Like many a man out there, I have gone largely bald. It started when I was in my late twenties and early thirties, and was pretty well established by my mid-thirties. I seem to recall that it was traumatic at first, with at least one period of attempting to use a 'special style hair cut' (aka a funny comb-over), with which to hide the issue.

But fairly quickly I resigned myself to my fate, and bought a set of hair clippers, turned them to blades only, and gave myself what colloquially is known as a 'number one' all over my head. Do you know what? Such was my false conceit that everyone was looking at me, that I expected comments and embarrassment all day. However no one said anything at all until well past lunchtime, and even then they were unsure why I looked 'different', and one girl even complimented for my new 'nice clean look'.

Yul Brynner - Role Model For Many A Desperate Man

Of course eventually some of the lads gave me some stick, but buoyed up by the positive female responses, which ranged from indifference (nothing new), to some new interest in me, I laughed to myself, and merely remarked that it was 'easy to maintain'. I have in fact been a number one ever since, and apart from the fact that 'the runway' on my head, continues to get wider as the years go by, I have in effect frozen time, at least with regards to my head shape, if not the fringe cover which is distinctly 'salt'n'pepper' these days ... well, perhaps even more salt than pepper.

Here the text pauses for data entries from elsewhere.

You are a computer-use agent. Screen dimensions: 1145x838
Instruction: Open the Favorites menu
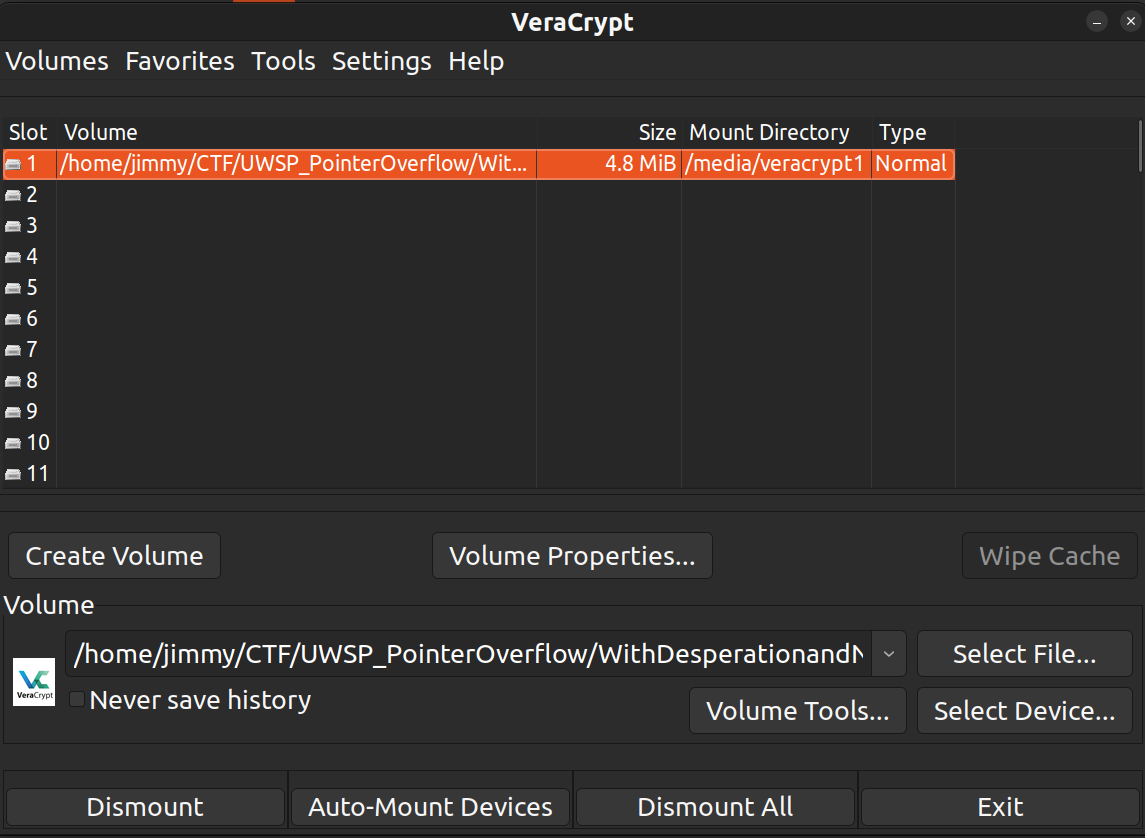coord(180,61)
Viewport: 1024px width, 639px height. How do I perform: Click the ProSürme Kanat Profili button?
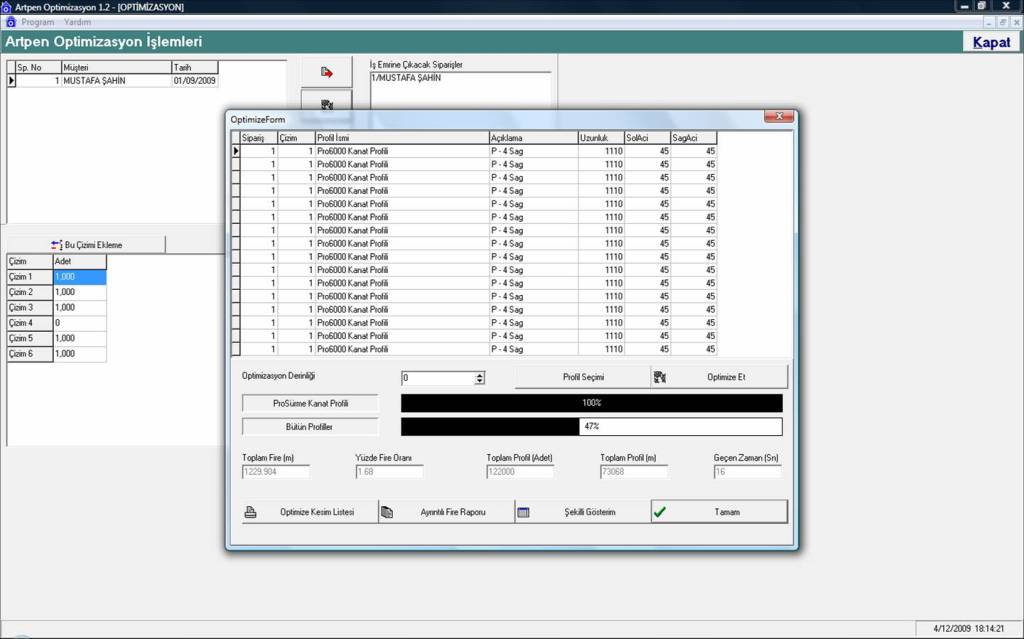point(310,403)
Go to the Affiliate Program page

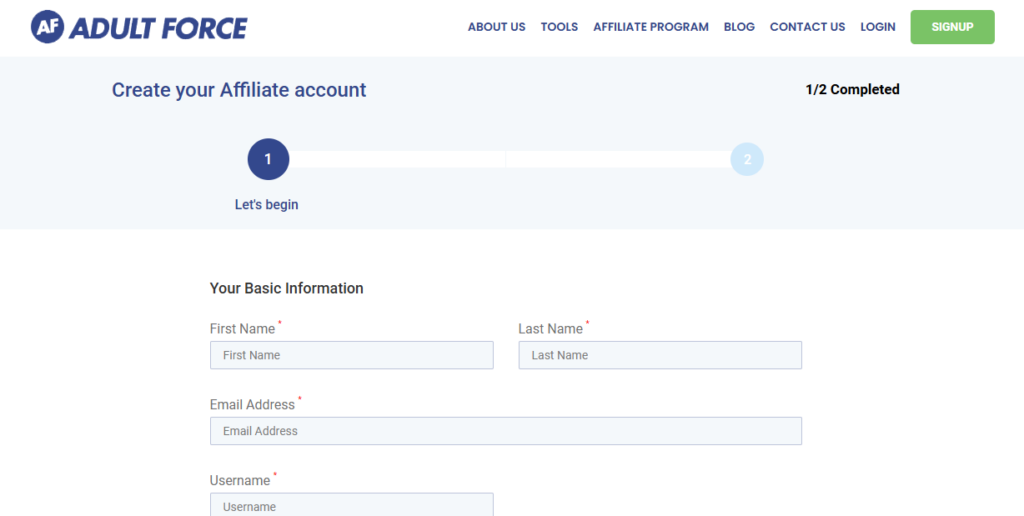pos(650,27)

Nowadays I can't really recall what it was like to have to dry hair, or even care about combing and styling etc, and in fact, I am not sure that even if I suddenly had a full head of hair again, I would stop having a number one hair cut.

I was reminded of all this, when I saw yet another headline on many websites recently of a "New Hope For Baldies" or similar sentiments .... what of course this should really say is "New False Hope For Baldies", because if had a five pound note (it used to be a pound note, but that's inflation for you, even proverbs have to catch up), for every claim to have found a cure for baldness, then I would be long retired and living in luxury.

The latest wonder drugs being touted are 'Ruxolitinib', which is usually used to treat blood diseases, and 'Tofacitinib', which is usually used to treat rheumatoid arthritis. Both are drugs known to inhibit JAK enzymes and both of which seem to prompt "rapid and robust hair growth when applied to the skin" in average mice, when applied externally to their skin (as opposed to internally, where presumably they work as expected). 

Three Messengers Of Hope .... For Some

Now despite these stories being picked up in the press again this week, in fact the Xeljanz (tofacitinib) drug results were being trumpeted about a year ago, when reports said that a man had grown back his hair after a scant eight months of treatment with the drug (internally) ... it was this that had prompted further investigations.

Scientists from The University of Columbia found that any drugs that block the Janus kinase (JAK) family of enzymes promoted this growth when applied to the skin by rapidly awakening resting follicles out of dormancy. They extended the experiment to human hair follicles that had been developed in a lab, then skin grafted onto mice with similar results.

However, and you kind of knew there would be a however didn't you? Although described as "promising", the researchers admitted that they haven’t yet "shown it’s a cure for pattern baldness".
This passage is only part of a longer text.